Já dentro da cidade, o Capibaribe
lança um braço para um lado, segue para outro lado, fazendo um cerco pro
Beberibe não escapar. Alcança-o logo adiante, e aí os dois rios se entrelaçam,
se confundem e afogam nas suas águas misturadas, esse prazer profundo de ânsias causadas pelas distâncias percorridas.
Recife, resumo das aventuras
heroicas de que os rios contaram e continuam contando, ao se encontrarem numa
praia do Atlântico. Recife: telhados, torres e cúpulas. Ondulações. Ruínas históricas.
Lendas portuguesas, holandesas e afro-brasileiras. Recife, azulejo lavado de
luz, à sombra dos coqueiros, boiando nas águas.
Cronica de Josué de Castro no livro Documentário do Nordeste de 1937.

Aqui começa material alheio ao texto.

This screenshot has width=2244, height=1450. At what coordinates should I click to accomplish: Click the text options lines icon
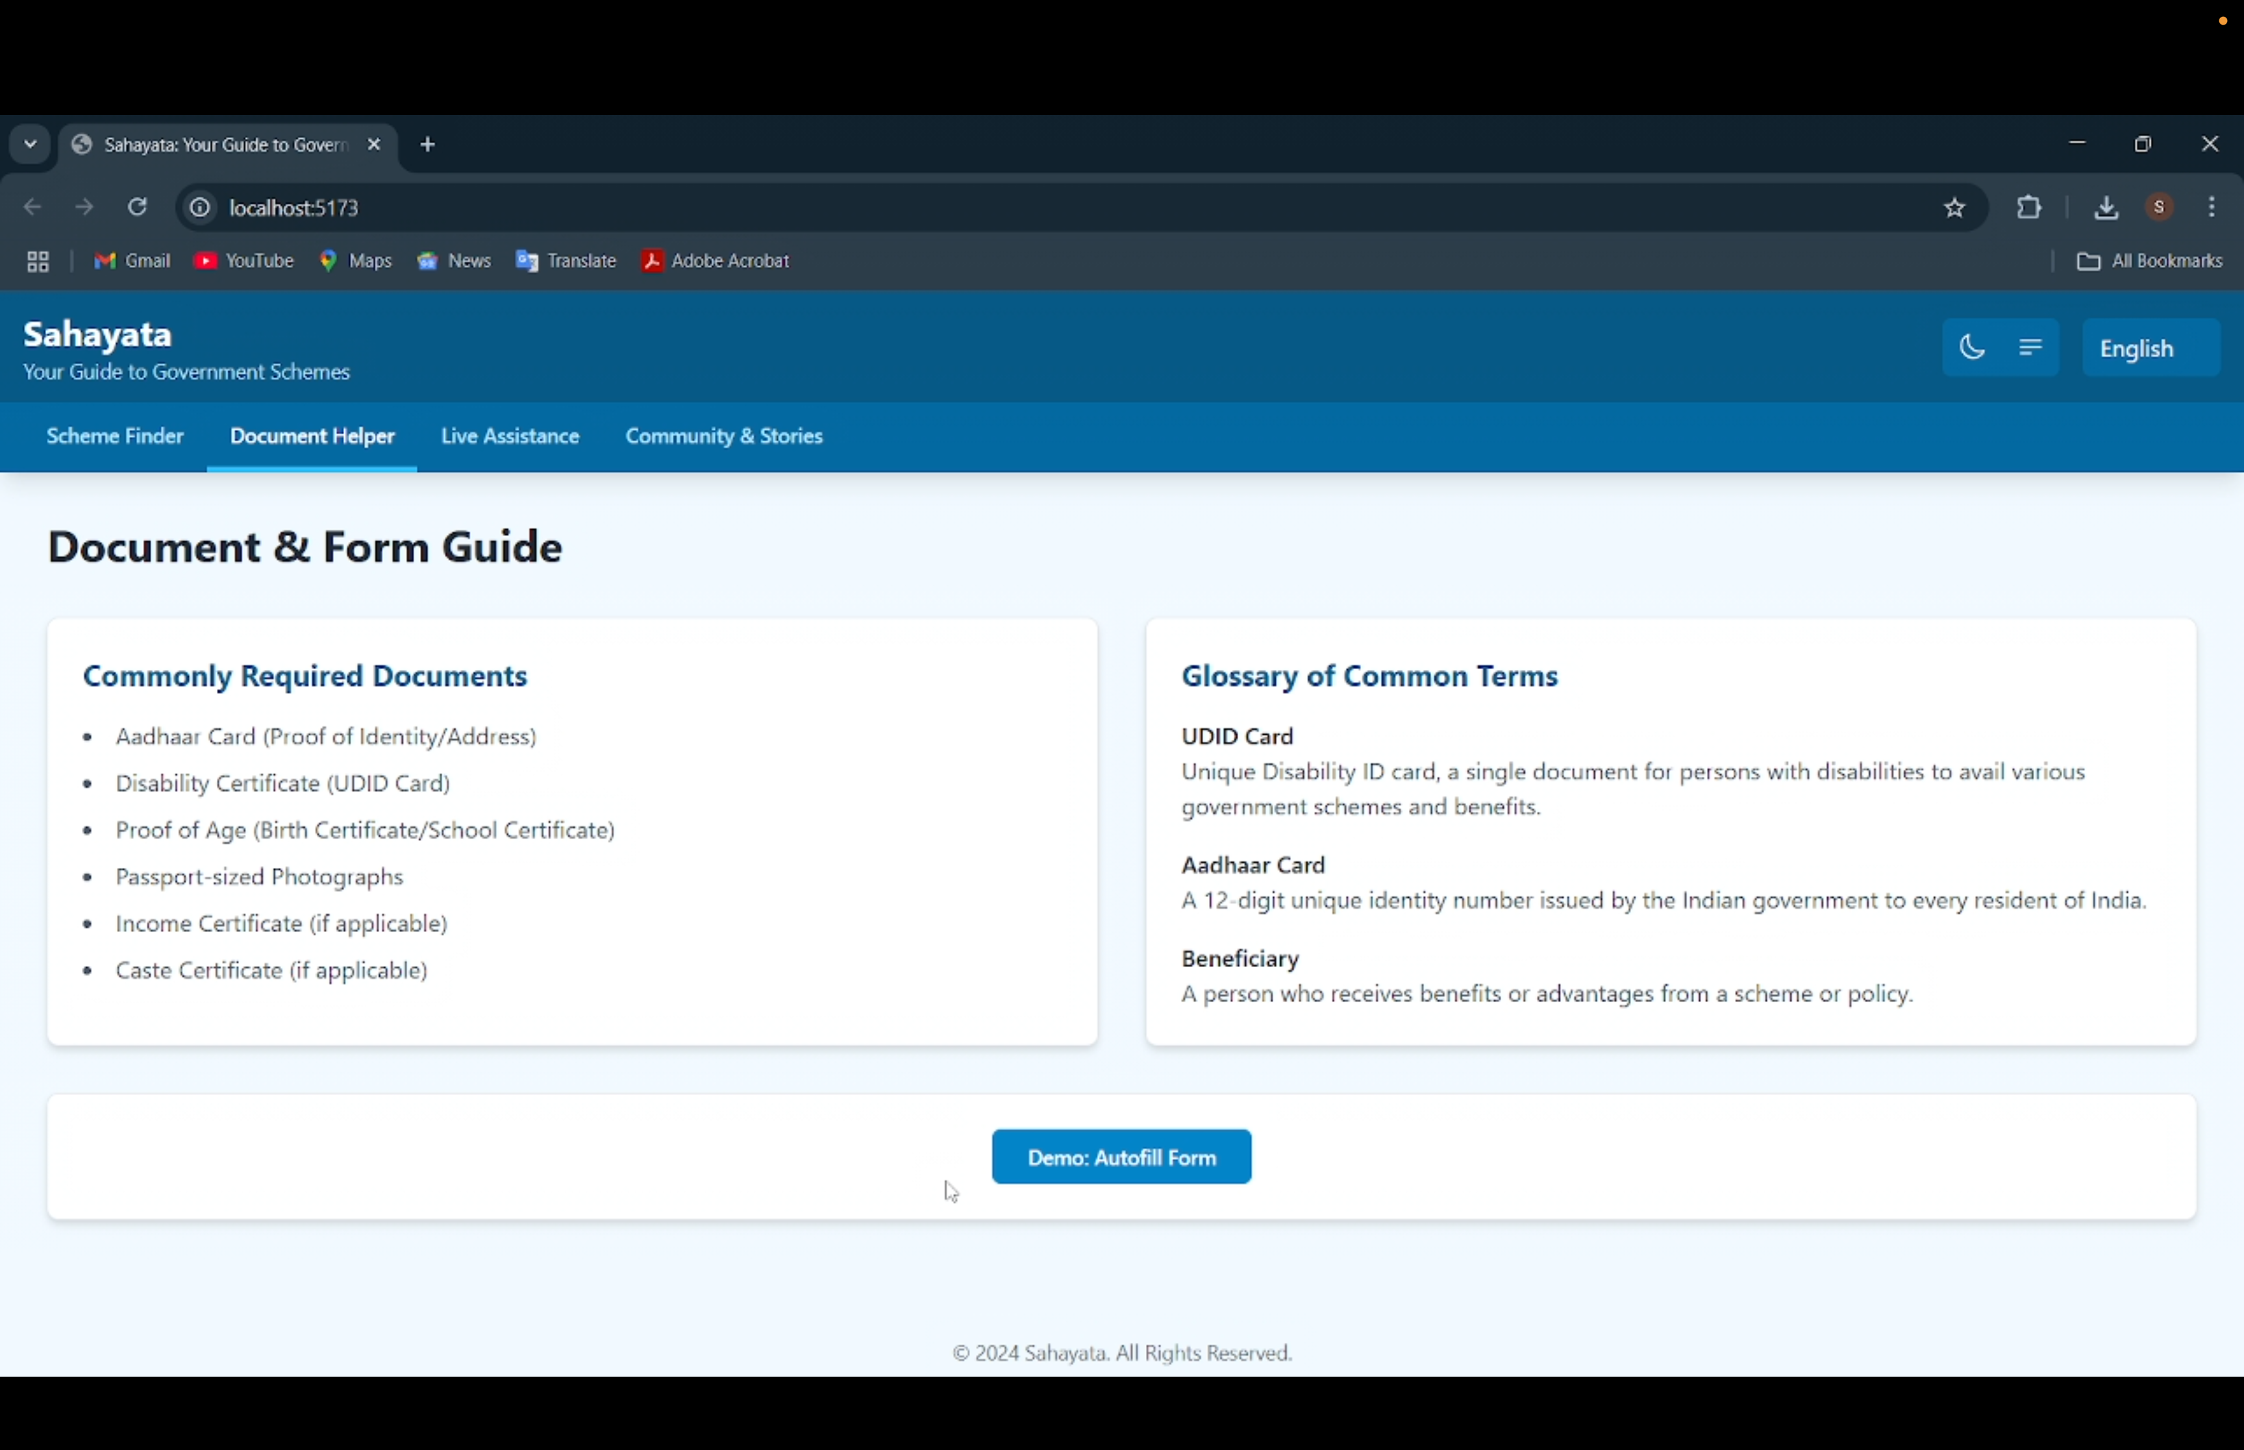[2030, 347]
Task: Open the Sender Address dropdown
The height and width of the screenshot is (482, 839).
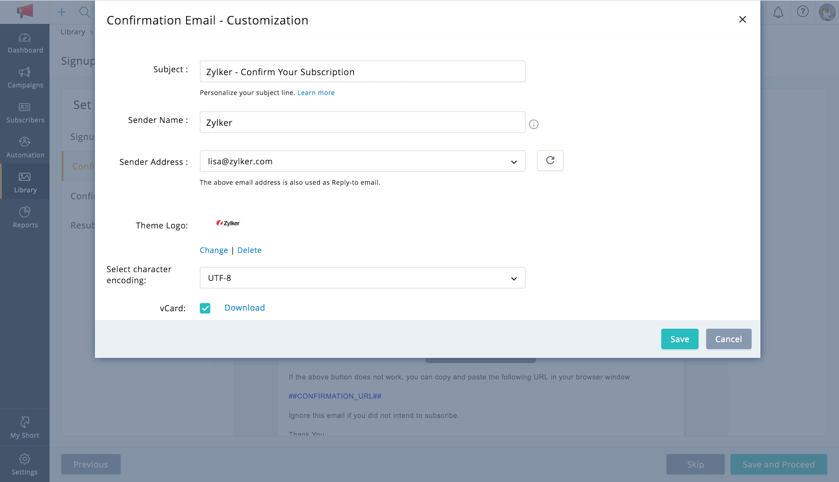Action: click(x=513, y=162)
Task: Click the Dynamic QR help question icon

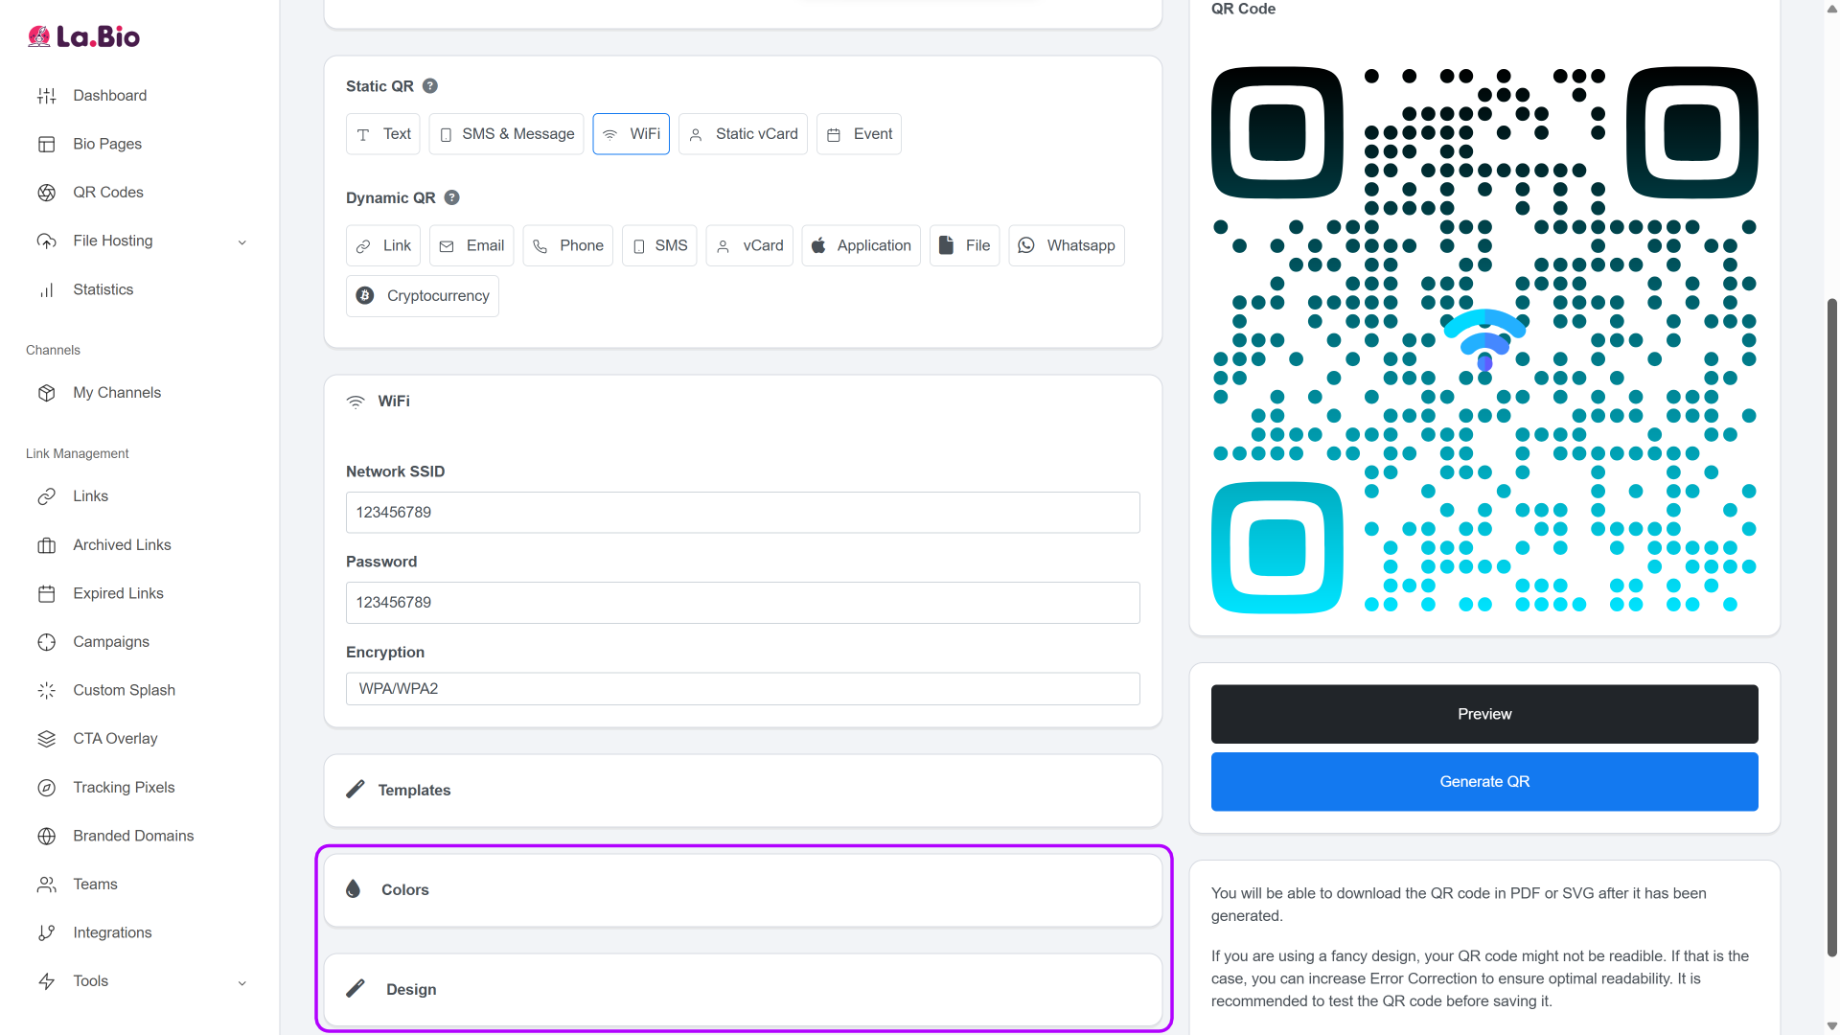Action: (x=452, y=197)
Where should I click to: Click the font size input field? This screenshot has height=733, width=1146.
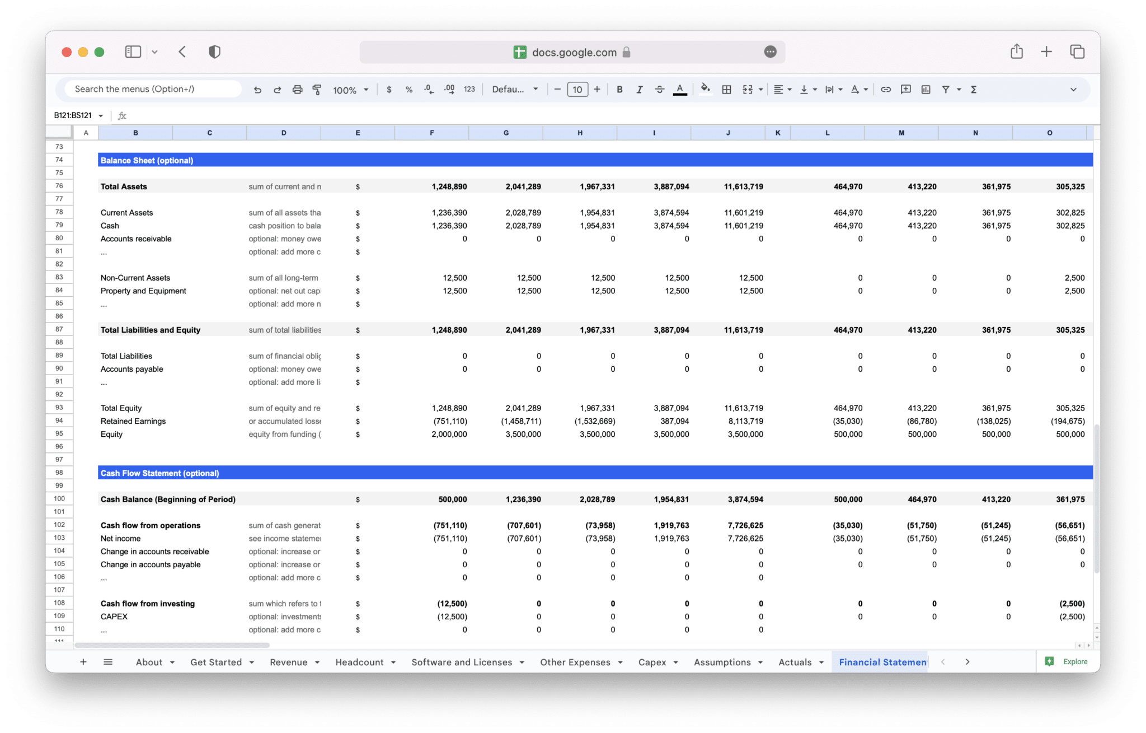[x=577, y=90]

Josué de Castro, nascido no Recife em 1908, médico, geógrafo, professor,
cientista social, político e embaixador, indicado quatro vezes para o Nobel da
Paz, foi ainda Presidente do Conselho Executivo da FAO.
1–Rudyard Kipling, escritor e poeta britânico, famoso por livros de
aventuras publicados no início do século XX, ambientados na África e Índia.
2-Paquete, antigo navio movido a vapor que encurtou as viagens entre a
Europa e as Américas, sendo alguns de alto luxo.
3-Essa era a antiga Praça Rio Branco, hoje Praça do Marco Zero.
4-Heródoto, nascido em 485 AC, geógrafo e historiador grego, é considerado o pai da historiografia.